> [Goal of the exercise]
Write the lines below as a JSON list of strings, one string for each line, skipping any blank lines. Leave the pictures out of your answer.

[Page and screen pointing data]
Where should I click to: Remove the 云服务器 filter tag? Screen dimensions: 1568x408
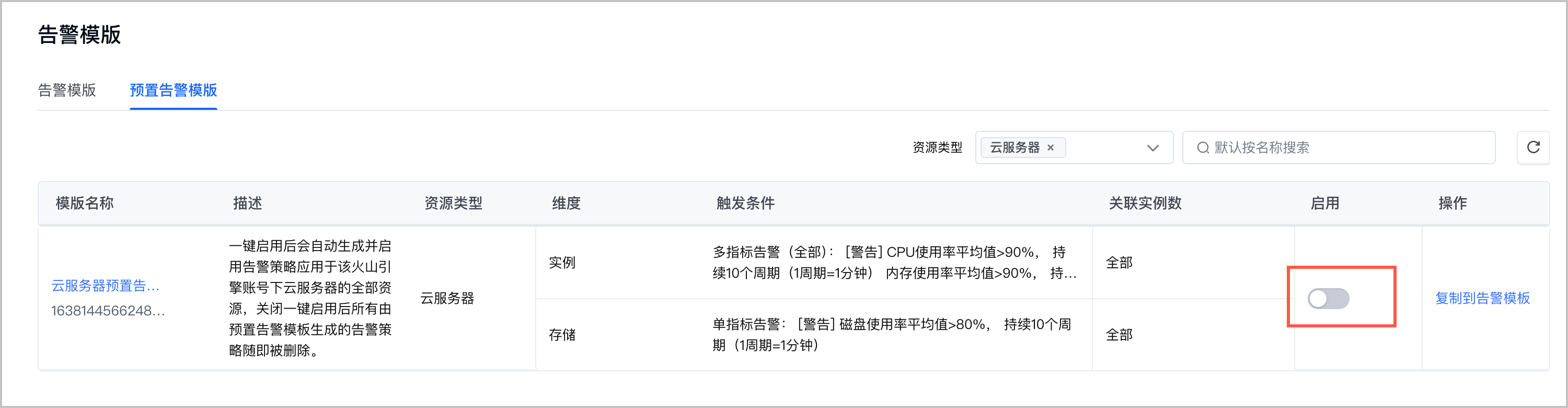1050,148
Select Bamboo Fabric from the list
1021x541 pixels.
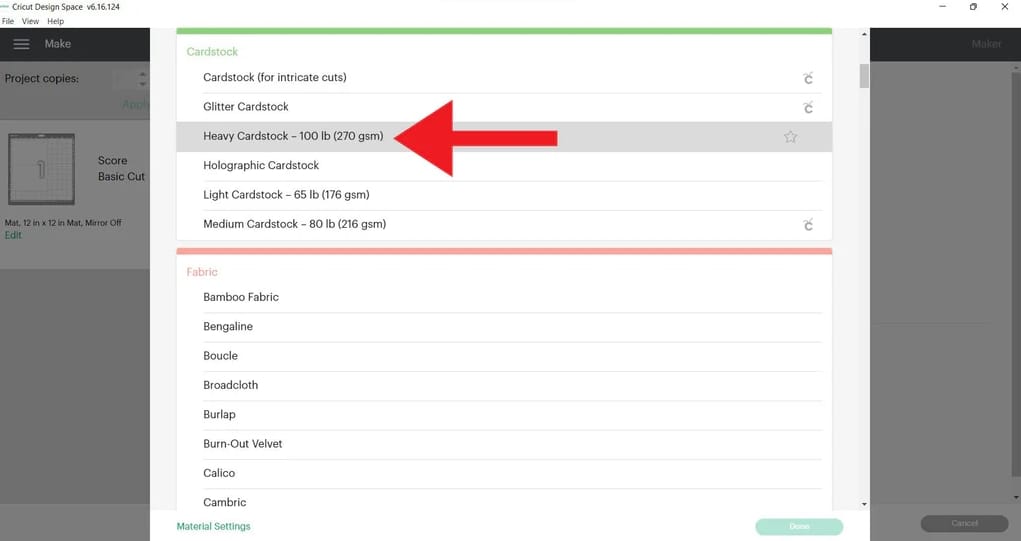[x=241, y=297]
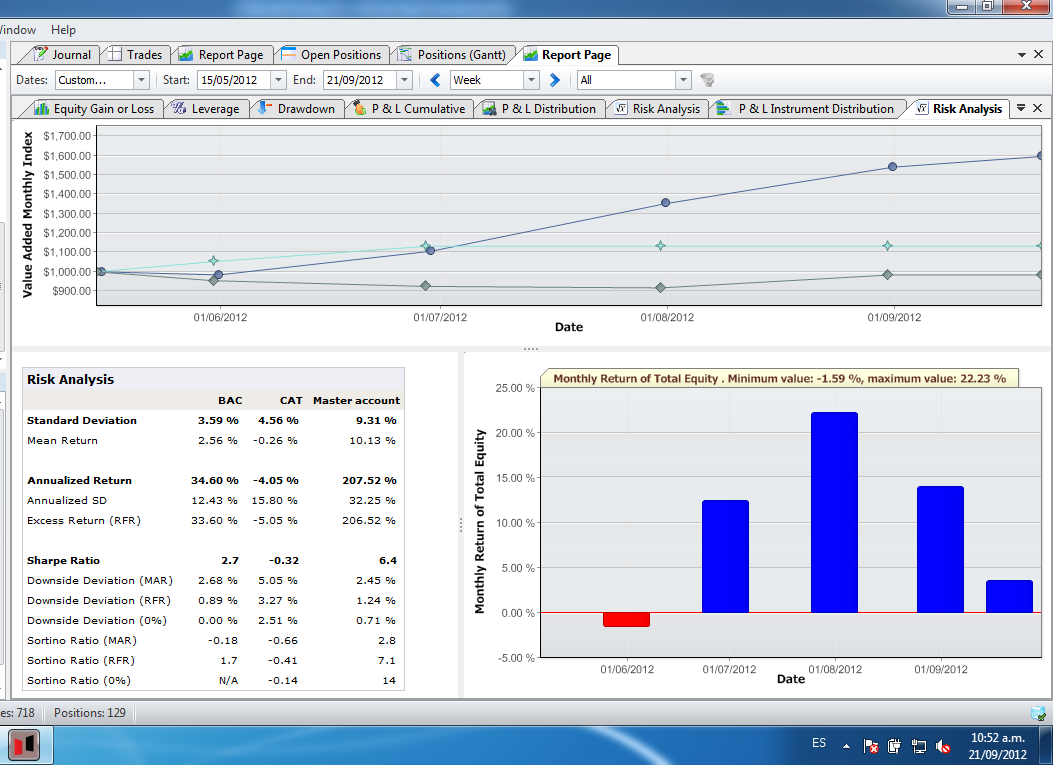Click the status bar icon at bottom right

coord(1038,713)
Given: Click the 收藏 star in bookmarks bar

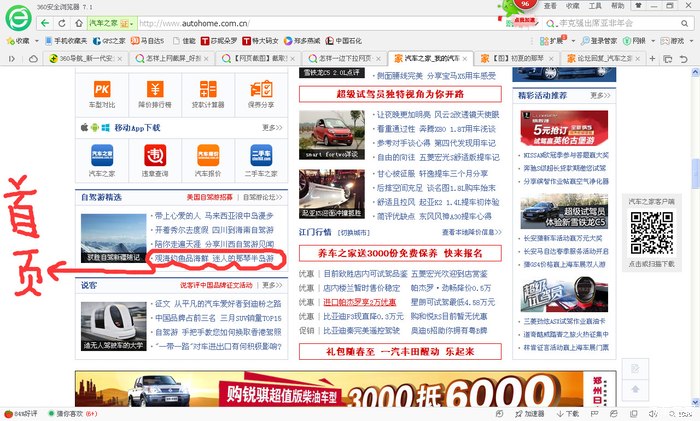Looking at the screenshot, I should [16, 41].
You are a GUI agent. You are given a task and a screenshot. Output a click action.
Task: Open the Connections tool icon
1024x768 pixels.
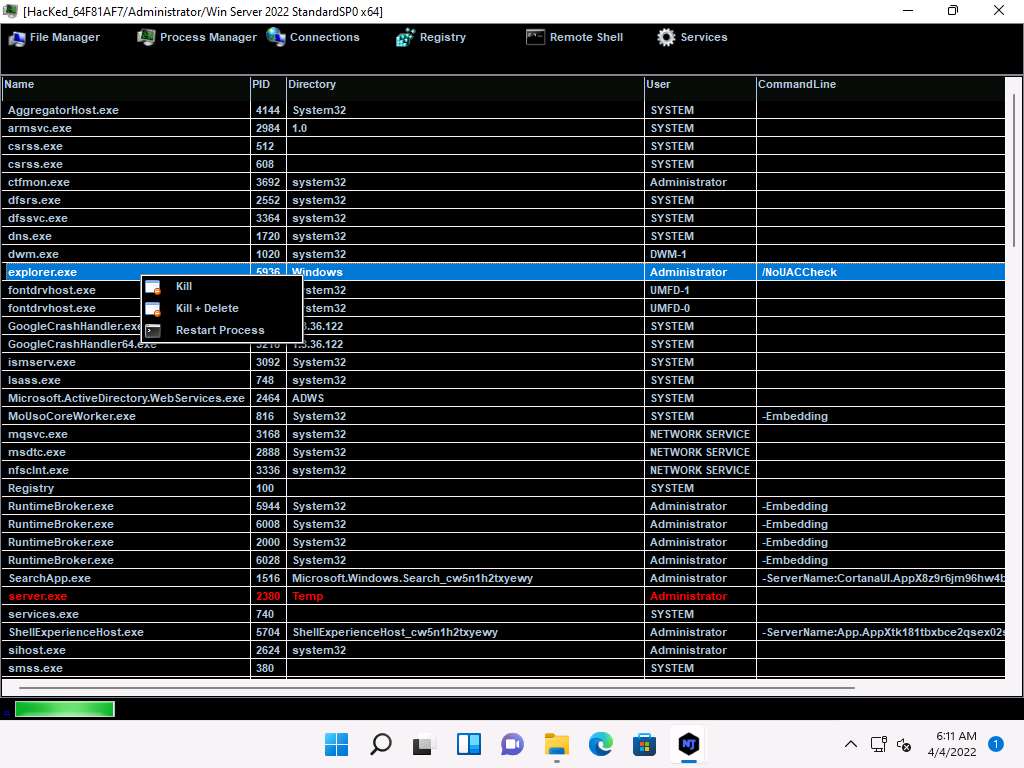coord(276,38)
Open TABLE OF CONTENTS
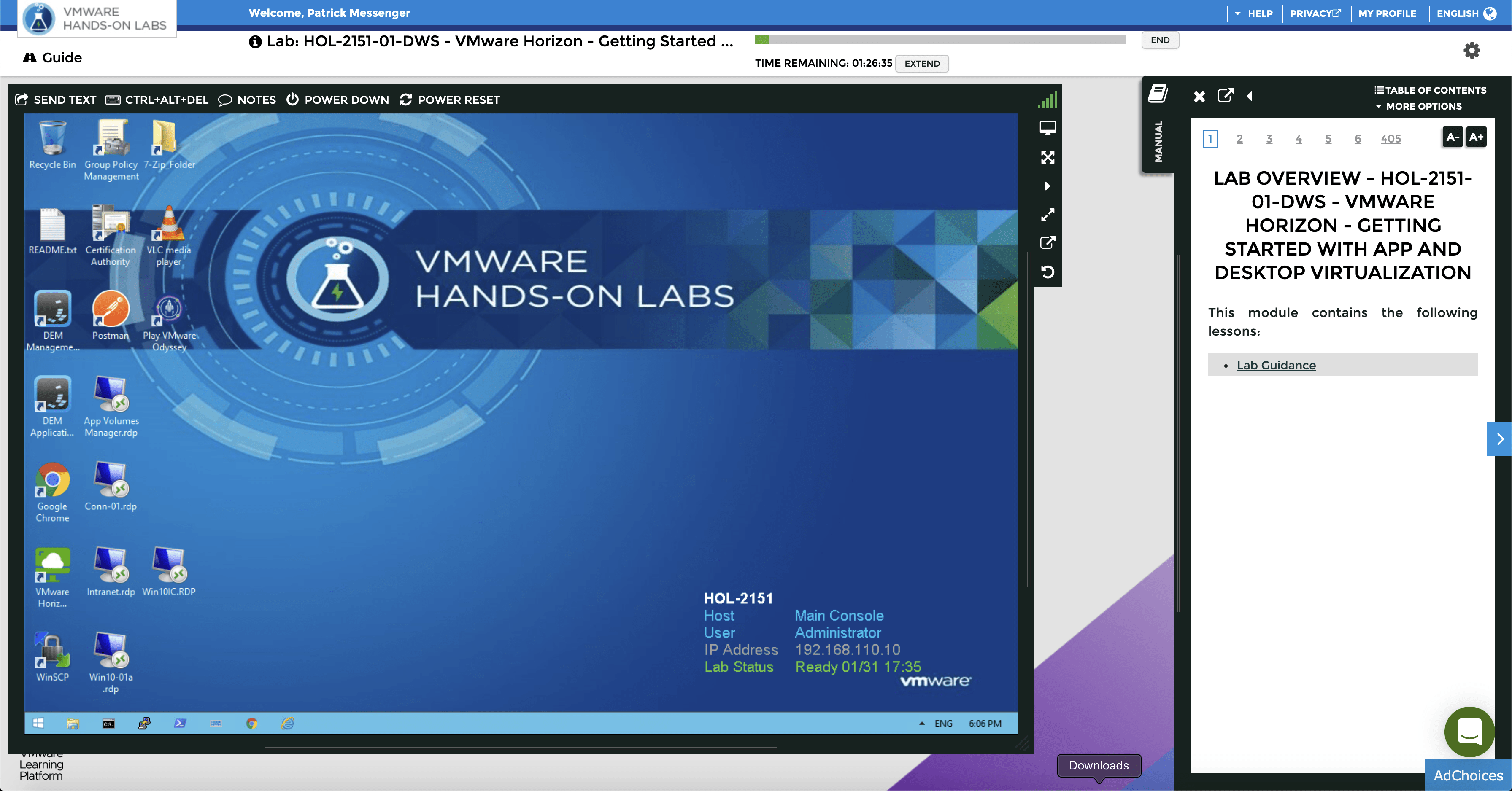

> [Written solution]
[
  "Where should I click to: Remove the 云服务器 filter tag? Screen dimensions: 1568x408",
  "1050,148",
  "Select Bamboo Fabric from the list",
  "1021x541 pixels.",
  "[x=241, y=297]",
  "Click the status bar icon at bottom right",
  "coord(1038,713)",
  "Given: Click the 收藏 star in bookmarks bar",
  "Looking at the screenshot, I should [16, 41].",
  "You are a GUI agent. You are given a task and a screenshot. Output a click action.",
  "Task: Open the Connections tool icon",
  "1024x768 pixels.",
  "coord(276,38)",
  "Open TABLE OF CONTENTS"
]